While it is not known how often MAHB has hired consultants in the past, one thing is for sure: The company has been a revolving door for directors, CEOs and managing directors.

Since 2014, it has had five managing directors or group CEOs, the latest being Datuk Mohd Izani Ghani, who took office in August replacing Datuk Iskandar Mizal Mahmood — who left after the breakdown of the aerotrain at Kuala Lumpur International Airport. (This number does not include Mohamed Rastam Shahrom, who was acting group CEO from October 2023 to August 2024.)

The longest-serving managing director since 2014 was Datuk Mohd Badlisham Ghazali, who was appointed in June 2014 for a four-year stint.

MAHB also had five non-executive chairmen and more than 20 directors had joined and resigned over the decade.

To be fair, the high turnover of management and board members could be linked to the changes in the political scene in recent years.

Its current independent directors have voiced their opposition against the privatisation exercise, saying the offer price does not reflect MAHB’s full potential, and that with the airport operator’s financials improving, They say MAHB will benefit from the great potential.  Notably, it had always been in an advantageous position in the past, still its performance has not been impressive.

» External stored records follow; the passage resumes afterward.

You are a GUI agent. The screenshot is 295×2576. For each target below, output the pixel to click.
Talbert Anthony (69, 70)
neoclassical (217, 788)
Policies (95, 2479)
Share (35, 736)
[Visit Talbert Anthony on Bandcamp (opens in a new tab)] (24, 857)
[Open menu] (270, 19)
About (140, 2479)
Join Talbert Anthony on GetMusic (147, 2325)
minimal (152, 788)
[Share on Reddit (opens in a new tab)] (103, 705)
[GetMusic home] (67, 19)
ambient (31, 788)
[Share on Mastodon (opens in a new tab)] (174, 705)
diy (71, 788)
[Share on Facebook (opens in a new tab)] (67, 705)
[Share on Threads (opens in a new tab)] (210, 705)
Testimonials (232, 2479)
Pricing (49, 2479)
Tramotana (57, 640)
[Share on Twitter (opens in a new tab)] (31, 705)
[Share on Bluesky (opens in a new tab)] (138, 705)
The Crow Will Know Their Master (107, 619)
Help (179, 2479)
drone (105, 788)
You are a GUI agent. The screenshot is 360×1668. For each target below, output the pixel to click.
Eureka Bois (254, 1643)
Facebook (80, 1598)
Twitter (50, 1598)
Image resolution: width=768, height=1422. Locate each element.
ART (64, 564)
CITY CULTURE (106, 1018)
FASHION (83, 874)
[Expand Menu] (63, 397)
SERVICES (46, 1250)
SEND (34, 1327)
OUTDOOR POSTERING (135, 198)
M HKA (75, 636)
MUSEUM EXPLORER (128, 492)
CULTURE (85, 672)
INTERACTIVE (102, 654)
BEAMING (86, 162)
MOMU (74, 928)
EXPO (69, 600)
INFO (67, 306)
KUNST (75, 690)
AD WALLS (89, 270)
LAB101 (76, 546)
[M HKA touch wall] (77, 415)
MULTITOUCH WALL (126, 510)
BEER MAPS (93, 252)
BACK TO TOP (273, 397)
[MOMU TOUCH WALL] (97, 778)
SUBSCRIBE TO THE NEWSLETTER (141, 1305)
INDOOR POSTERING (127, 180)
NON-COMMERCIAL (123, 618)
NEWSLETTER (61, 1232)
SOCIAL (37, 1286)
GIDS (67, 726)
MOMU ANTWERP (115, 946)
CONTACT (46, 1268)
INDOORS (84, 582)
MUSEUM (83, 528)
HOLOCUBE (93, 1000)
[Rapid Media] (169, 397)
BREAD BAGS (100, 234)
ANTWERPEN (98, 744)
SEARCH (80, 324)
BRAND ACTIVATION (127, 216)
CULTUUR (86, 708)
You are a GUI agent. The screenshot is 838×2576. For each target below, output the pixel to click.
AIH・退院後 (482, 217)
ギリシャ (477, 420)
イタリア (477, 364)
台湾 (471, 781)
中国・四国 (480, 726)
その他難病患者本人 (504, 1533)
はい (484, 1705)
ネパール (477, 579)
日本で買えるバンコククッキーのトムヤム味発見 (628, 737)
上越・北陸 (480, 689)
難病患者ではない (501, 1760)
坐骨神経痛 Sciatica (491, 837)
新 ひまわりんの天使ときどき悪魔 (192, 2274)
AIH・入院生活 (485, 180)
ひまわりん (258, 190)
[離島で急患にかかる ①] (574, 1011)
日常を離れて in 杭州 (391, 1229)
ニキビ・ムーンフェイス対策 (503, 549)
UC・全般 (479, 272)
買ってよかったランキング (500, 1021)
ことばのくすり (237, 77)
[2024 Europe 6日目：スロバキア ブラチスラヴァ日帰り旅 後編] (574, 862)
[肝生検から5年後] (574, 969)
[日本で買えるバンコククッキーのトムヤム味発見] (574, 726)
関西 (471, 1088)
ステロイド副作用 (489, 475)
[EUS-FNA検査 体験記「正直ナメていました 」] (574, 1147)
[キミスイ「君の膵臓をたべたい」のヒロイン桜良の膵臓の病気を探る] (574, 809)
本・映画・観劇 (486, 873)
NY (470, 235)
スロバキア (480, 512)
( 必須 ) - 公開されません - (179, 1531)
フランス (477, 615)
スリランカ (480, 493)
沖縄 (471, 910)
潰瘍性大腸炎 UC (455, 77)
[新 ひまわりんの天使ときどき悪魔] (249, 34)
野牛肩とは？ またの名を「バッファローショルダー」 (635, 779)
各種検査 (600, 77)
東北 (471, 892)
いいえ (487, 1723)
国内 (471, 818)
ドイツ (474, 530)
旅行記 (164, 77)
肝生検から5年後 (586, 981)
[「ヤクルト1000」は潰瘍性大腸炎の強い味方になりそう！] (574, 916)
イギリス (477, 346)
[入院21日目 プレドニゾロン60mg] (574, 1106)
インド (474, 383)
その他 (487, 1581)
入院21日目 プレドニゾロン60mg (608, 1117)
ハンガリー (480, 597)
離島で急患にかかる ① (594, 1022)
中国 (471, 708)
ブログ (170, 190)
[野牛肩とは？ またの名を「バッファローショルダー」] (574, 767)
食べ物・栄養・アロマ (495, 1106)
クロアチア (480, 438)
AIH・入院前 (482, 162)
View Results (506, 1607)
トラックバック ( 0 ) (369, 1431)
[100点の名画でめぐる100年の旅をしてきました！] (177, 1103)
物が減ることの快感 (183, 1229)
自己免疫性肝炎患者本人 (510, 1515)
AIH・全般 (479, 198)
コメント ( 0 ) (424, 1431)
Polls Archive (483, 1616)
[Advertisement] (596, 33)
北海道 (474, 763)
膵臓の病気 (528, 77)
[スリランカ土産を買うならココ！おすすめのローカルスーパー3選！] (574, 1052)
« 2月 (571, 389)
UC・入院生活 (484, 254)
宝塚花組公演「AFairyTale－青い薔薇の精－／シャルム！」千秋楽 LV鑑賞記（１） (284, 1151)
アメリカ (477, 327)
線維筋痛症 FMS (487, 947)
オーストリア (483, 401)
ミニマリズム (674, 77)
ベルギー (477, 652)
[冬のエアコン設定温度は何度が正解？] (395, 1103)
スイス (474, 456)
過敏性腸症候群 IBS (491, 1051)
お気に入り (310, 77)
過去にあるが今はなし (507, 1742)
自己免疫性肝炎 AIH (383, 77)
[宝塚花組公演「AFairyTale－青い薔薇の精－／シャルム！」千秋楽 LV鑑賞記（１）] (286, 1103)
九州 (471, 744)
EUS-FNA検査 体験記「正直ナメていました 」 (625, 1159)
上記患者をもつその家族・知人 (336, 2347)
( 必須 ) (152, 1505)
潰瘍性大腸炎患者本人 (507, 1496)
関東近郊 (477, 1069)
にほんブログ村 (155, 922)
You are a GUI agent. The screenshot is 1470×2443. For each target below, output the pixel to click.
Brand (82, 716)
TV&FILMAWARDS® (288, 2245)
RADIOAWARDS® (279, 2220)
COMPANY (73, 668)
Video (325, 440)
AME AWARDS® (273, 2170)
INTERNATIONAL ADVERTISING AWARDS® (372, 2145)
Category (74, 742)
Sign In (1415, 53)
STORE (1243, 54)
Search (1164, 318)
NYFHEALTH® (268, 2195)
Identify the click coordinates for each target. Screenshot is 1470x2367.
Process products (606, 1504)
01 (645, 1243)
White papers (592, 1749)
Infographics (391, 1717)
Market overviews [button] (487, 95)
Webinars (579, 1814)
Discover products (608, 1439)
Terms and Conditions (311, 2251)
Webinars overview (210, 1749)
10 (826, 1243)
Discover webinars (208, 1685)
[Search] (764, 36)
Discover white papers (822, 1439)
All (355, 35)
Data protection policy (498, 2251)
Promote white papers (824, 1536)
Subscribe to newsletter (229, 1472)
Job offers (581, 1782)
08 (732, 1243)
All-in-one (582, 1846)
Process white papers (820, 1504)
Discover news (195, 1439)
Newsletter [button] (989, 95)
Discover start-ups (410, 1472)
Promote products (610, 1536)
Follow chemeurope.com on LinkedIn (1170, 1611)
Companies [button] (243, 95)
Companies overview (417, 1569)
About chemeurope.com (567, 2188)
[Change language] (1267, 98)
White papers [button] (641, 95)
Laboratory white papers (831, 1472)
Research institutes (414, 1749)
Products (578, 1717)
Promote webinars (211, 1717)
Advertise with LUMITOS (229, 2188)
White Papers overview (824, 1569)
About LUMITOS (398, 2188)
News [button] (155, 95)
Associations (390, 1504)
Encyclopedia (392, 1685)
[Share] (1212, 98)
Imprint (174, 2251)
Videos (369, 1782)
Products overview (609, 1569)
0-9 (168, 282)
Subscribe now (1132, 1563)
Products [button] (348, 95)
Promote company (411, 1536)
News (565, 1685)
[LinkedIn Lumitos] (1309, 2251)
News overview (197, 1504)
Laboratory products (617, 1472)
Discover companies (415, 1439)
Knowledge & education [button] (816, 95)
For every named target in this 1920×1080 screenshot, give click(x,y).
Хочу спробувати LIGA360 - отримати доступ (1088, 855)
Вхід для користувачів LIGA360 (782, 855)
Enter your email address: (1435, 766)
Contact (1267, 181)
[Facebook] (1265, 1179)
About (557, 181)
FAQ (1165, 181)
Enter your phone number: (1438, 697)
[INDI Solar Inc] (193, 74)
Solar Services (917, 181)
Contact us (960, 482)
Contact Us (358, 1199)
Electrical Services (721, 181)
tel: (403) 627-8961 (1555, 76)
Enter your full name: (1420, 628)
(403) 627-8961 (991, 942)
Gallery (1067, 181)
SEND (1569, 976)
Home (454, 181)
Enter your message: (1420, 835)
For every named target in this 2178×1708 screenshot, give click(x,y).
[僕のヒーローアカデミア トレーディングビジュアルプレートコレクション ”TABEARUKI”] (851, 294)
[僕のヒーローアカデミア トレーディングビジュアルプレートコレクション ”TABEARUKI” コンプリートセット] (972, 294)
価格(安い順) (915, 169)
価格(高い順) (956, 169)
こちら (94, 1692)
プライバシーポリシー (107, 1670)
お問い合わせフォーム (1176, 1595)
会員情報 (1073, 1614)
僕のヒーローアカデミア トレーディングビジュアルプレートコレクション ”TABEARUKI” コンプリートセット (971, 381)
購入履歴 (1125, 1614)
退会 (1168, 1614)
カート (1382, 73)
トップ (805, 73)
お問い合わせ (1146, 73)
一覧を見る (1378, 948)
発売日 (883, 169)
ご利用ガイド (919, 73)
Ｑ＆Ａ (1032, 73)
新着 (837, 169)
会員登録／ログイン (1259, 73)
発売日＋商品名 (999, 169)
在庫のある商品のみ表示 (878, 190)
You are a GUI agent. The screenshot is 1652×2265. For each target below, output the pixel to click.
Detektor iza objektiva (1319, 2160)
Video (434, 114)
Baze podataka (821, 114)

Being the dominant player in the country, MAHB’s passenger volume is to a large extent guaranteed, as all residents in the country have to use the airports it operates for air travel. Simply put, there is no reason for MAHB’s financials not to improve given the global recovery in air travel.

From a broader perspective, MAHB has lost its Asean aviation market share, from 20% in 2013 to just 16% in 2023, according to GDA, which cautions that MAHB could be at risk of losing more market share as Singapore and Thailand have invested heavily in new capacity.

This means that MAHB has not been able to attract international airlines to use its facilities as a stopover hub, let alone have an extensive network of connectivity.

GDA notes that MAHB has been underinvested compared with its regional peers. Its facilities are ageing and operational failures have happened as a result. The suspended aerotrain, which MAHB has been trying to replace since 2017, is an example.

If MAHB management deserve a second chance, as some argue, don’t Malaysians too deserve better-run airports having given MAHB many years to prove itself? 

GIP as an infrastructure investor will need to unlock its investment values some years down the road. If the consortium is given a free hand, without any political interference, to do the right and necessary things to propel MAHB to be the leading player in the region, the investing public will still have a second chance to ride the growth potential when GIP looks to exit.